Mario amaba todo de María, había venido a Buenos Aires en el año 45 luego de que la provincia de San Juan sea azotada con uno de los peores terremotos nunca antes vistos. Escapó de la provincia para empezar una nueva vida.
Conoció a María en esos bailes que se hacían en los clubes de barrio, por medio de una prima que a su vez era amiga de ella. Empezaron a salir, y mientras tanto tuvo muchos oficios para poder comprar una casa algún día.
María era la modista del barrio, hacía arreglos de ropa, y también diseñaba los vestidos para las mujeres que se casaban, tenía una máquina Singer a pedal y pasaba altas horas sin dormir muchas veces terminando los trabajos que le pedían con suma urgencia.
Ellos vivían felices en la casa de los padres de María, una de esas casas estilo antigua con los dormitorios adelante, un zaguán en la entrada, con una puerta que dividía el ingreso a la casa. Estaba pintada a la cal y además había un fondo muy grande que tenía plantas de todos tipos y colores. Los colibríes se posaban en los bebederos por las tardes.
El final de la casa era dividido por un alambrado, que marcaba el comienzo de la casa de atrás. La relación con los vecinos siempre fue excelsa, e intercambian productos que sembraban en sus huertas. María le daba limones y la vecina fresas y mermeladas caseras.
Los años pasaron y vino el fruto del amor, Lili, se llamó la niña que tuvieron, fue mágico ese tiempo que pasaron en la casa: los primeros pasos, las primeras palabras: primero papá, luego mamá (para los niños es más fácil la P que la M). Las primeras comidas de la nena, nada podía ser peor.
Pero un día ese castillo de naipes que habían construido con tanto amor y sacrificio se vino abajo. Una mañana Mario se fue a su trabajo. Tomó las llaves, algunas monedas para el colectivo, se peinó con glostora y se fue a la parada.

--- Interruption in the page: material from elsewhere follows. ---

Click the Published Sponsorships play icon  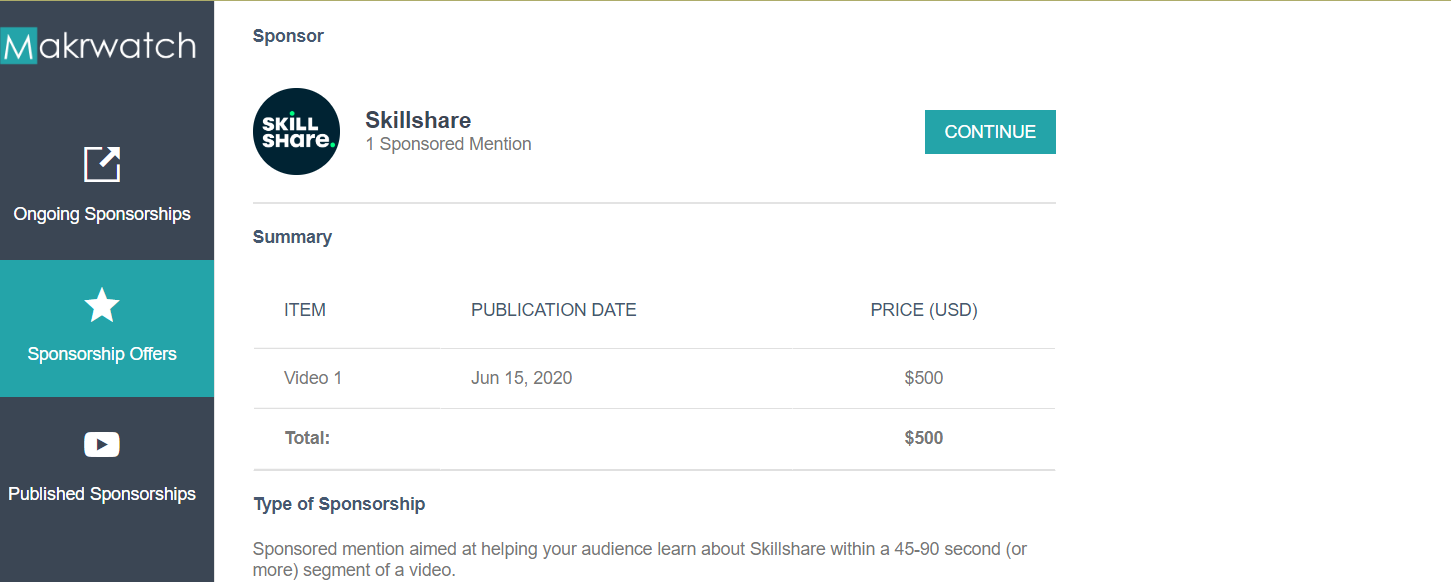tap(102, 444)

Hasta ahí todo normal, el momento más dramático ocurrió cuando el colectivero notó que estaba demorado, muy demorado, y empezó a pisar el acelerador. La avenida Santa fe no tenía semáforos según relataban las crónicas de los periodistas. Y según detallaron: el conductor nunca vio la barrera baja y decidió cruzarla sin observar que el tren estaba a menos de diez metros.
La tragedia que pudo haber sido evitada, arrojó un saldo fatal de todos los pasajeros, solo sobrevivió el conductor del colectivo 550, como ironía del destino. Ese hecho arruinó la vida de María y Lili. Ahora María debía hacer de mamá y de papá.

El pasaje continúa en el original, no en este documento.